(Information provided Opens)

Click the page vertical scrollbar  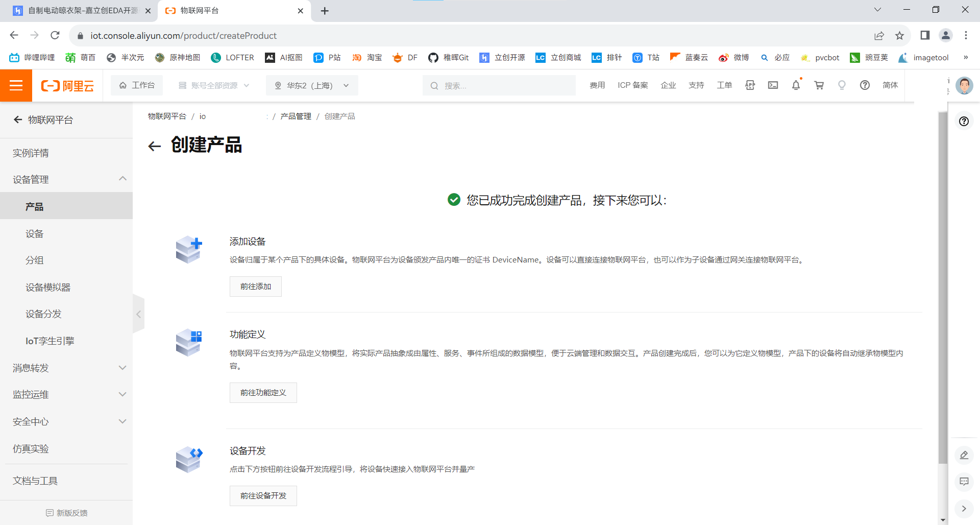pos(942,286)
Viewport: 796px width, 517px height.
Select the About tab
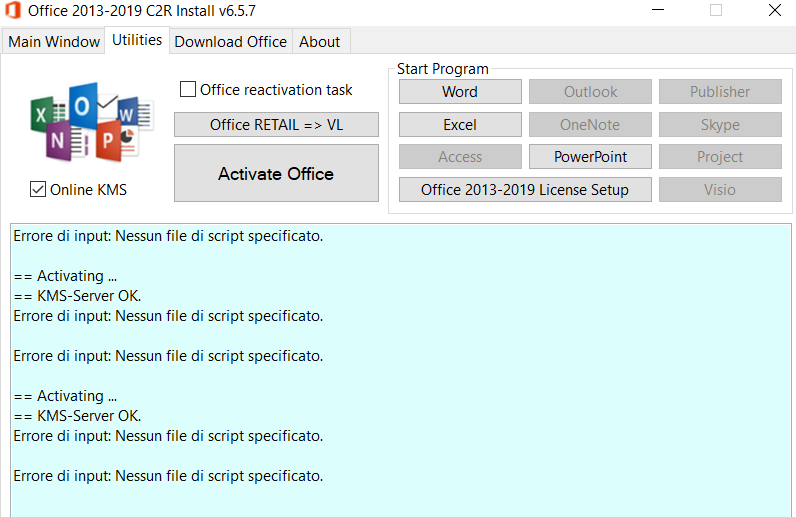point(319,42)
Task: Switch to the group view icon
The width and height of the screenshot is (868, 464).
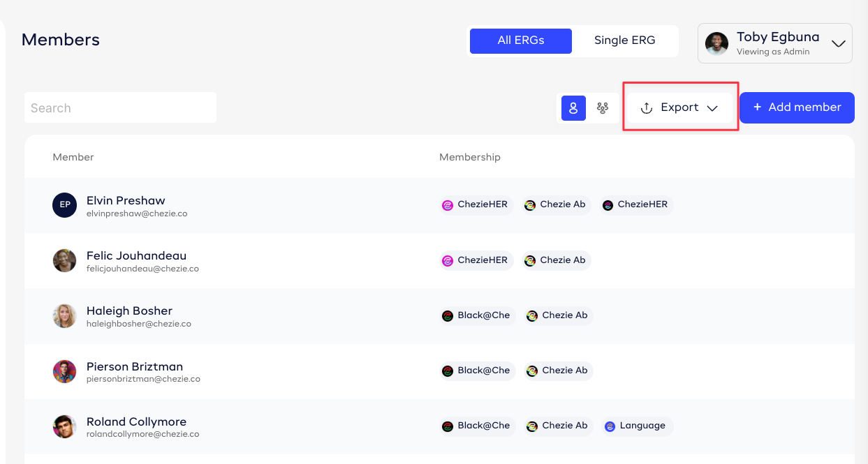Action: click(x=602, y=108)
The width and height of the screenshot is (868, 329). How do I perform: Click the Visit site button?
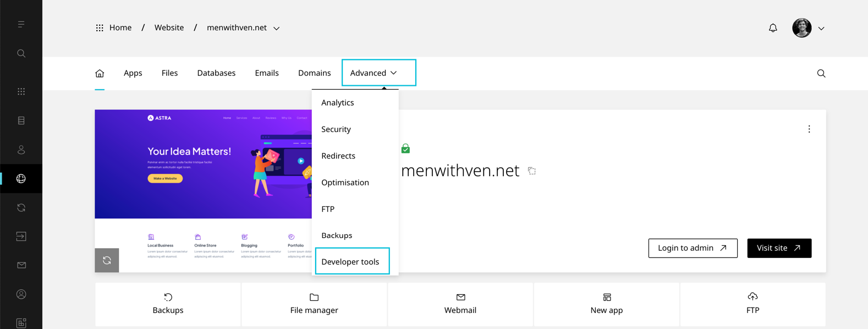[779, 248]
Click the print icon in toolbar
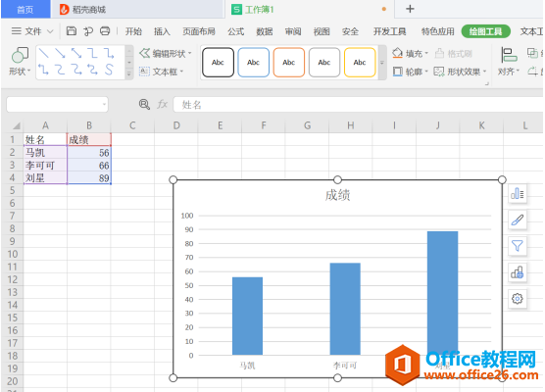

(Information provided Closes)

Set down word for word each line from the one containing "Select the About tab" through the end of the material, and keep the pictures out of it.

- Solution for this exercise
Select the About tab
point(319,42)
Task: Switch to the group view icon
The width and height of the screenshot is (868, 464).
Action: click(x=602, y=108)
The width and height of the screenshot is (868, 329). How do I perform: Click the Visit site button?
[779, 248]
Click the print icon in toolbar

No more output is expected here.